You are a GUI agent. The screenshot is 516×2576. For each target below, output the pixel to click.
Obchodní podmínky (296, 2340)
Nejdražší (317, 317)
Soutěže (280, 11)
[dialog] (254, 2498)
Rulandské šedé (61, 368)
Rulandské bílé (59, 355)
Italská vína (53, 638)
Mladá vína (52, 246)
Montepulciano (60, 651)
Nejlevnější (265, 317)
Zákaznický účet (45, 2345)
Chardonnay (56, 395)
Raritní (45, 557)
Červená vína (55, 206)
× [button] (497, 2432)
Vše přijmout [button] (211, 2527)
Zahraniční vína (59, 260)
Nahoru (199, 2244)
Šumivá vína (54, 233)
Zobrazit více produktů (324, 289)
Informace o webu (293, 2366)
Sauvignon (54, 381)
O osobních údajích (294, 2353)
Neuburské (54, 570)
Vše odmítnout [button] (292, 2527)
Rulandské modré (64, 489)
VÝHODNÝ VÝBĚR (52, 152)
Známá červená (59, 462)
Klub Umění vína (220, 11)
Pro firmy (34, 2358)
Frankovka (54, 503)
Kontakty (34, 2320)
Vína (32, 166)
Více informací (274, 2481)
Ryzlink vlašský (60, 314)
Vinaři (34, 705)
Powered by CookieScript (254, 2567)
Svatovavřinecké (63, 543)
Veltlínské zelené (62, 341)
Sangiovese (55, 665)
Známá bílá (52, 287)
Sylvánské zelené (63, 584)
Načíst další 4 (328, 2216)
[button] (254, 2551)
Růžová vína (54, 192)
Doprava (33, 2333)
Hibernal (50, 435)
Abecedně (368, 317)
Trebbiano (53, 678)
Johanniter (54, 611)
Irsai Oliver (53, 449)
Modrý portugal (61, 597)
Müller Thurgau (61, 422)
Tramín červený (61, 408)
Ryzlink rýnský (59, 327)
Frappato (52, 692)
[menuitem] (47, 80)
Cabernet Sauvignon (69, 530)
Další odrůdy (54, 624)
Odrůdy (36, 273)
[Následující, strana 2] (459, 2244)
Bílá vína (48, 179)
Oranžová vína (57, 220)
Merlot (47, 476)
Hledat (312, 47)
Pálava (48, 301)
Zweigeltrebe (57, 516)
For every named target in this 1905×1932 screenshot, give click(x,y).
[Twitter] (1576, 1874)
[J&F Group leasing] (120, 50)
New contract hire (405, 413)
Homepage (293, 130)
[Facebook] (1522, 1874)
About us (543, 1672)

■ **Exercise description**:
Look over the records above and copy each line that includes the string "button".

■ **Written response**:
× [button] (497, 2432)
Vše přijmout [button] (211, 2527)
Vše odmítnout [button] (292, 2527)
[button] (254, 2551)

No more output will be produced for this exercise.